• **Problem**: Exactly as written, output each record given below.

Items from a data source
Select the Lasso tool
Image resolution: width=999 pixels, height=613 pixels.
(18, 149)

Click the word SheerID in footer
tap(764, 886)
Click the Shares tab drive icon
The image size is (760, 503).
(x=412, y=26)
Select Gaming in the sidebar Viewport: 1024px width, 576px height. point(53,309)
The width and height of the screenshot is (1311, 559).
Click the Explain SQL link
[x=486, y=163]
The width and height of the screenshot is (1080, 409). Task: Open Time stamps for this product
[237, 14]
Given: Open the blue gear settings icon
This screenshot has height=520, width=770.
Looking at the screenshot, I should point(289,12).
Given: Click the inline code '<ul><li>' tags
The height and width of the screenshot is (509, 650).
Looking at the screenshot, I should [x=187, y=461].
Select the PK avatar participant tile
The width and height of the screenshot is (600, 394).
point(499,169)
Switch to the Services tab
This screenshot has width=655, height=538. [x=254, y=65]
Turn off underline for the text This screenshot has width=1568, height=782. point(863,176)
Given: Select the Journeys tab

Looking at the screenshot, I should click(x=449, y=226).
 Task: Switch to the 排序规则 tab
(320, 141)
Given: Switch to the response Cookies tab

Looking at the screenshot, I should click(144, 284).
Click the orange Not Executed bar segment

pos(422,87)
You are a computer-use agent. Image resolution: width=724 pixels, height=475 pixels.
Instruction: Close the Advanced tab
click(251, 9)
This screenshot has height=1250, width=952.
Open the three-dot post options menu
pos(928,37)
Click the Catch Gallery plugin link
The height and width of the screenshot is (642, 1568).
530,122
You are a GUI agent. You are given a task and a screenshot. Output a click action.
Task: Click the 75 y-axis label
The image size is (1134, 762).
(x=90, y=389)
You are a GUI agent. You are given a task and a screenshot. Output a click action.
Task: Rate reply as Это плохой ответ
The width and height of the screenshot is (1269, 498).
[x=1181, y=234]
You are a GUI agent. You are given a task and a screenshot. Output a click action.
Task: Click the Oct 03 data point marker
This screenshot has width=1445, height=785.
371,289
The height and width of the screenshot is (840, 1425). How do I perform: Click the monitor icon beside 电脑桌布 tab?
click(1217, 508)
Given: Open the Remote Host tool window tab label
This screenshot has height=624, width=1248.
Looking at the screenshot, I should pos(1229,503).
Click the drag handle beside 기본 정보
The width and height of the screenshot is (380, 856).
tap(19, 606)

• **The completed task**:
Select the Lasso tool
Image resolution: width=999 pixels, height=613 pixels.
(18, 149)

Click the word SheerID in footer
tap(764, 886)
Click the Shares tab drive icon
The image size is (760, 503).
(x=412, y=26)
Select Gaming in the sidebar Viewport: 1024px width, 576px height. point(53,309)
The width and height of the screenshot is (1311, 559).
Click the Explain SQL link
[x=486, y=163]
The width and height of the screenshot is (1080, 409). Task: Open Time stamps for this product
[237, 14]
Given: Open the blue gear settings icon
This screenshot has height=520, width=770.
Looking at the screenshot, I should point(289,12).
Given: Click the inline code '<ul><li>' tags
The height and width of the screenshot is (509, 650).
Looking at the screenshot, I should [x=187, y=461].
Select the PK avatar participant tile
The width and height of the screenshot is (600, 394).
point(499,169)
Switch to the Services tab
This screenshot has width=655, height=538. [x=254, y=65]
Turn off underline for the text This screenshot has width=1568, height=782. point(863,176)
Given: Select the Journeys tab

Looking at the screenshot, I should click(x=449, y=226).
 Task: Switch to the 排序规则 tab
(320, 141)
Given: Switch to the response Cookies tab

Looking at the screenshot, I should click(144, 284).
Click the orange Not Executed bar segment

pos(422,87)
You are a computer-use agent. Image resolution: width=724 pixels, height=475 pixels.
Instruction: Close the Advanced tab
click(251, 9)
This screenshot has height=1250, width=952.
Open the three-dot post options menu
pos(928,37)
Click the Catch Gallery plugin link
The height and width of the screenshot is (642, 1568).
530,122
You are a GUI agent. You are given a task and a screenshot. Output a click action.
Task: Click the 75 y-axis label
The image size is (1134, 762).
(x=90, y=389)
You are a GUI agent. You are given a task and a screenshot. Output a click action.
Task: Rate reply as Это плохой ответ
The width and height of the screenshot is (1269, 498).
[x=1181, y=234]
You are a GUI agent. You are given a task and a screenshot. Output a click action.
Task: Click the Oct 03 data point marker
This screenshot has width=1445, height=785.
371,289
The height and width of the screenshot is (840, 1425). How do I perform: Click the monitor icon beside 电脑桌布 tab?
click(1217, 508)
Given: Open the Remote Host tool window tab label
This screenshot has height=624, width=1248.
Looking at the screenshot, I should pos(1229,503).
Click the drag handle beside 기본 정보
The width and height of the screenshot is (380, 856).
tap(19, 606)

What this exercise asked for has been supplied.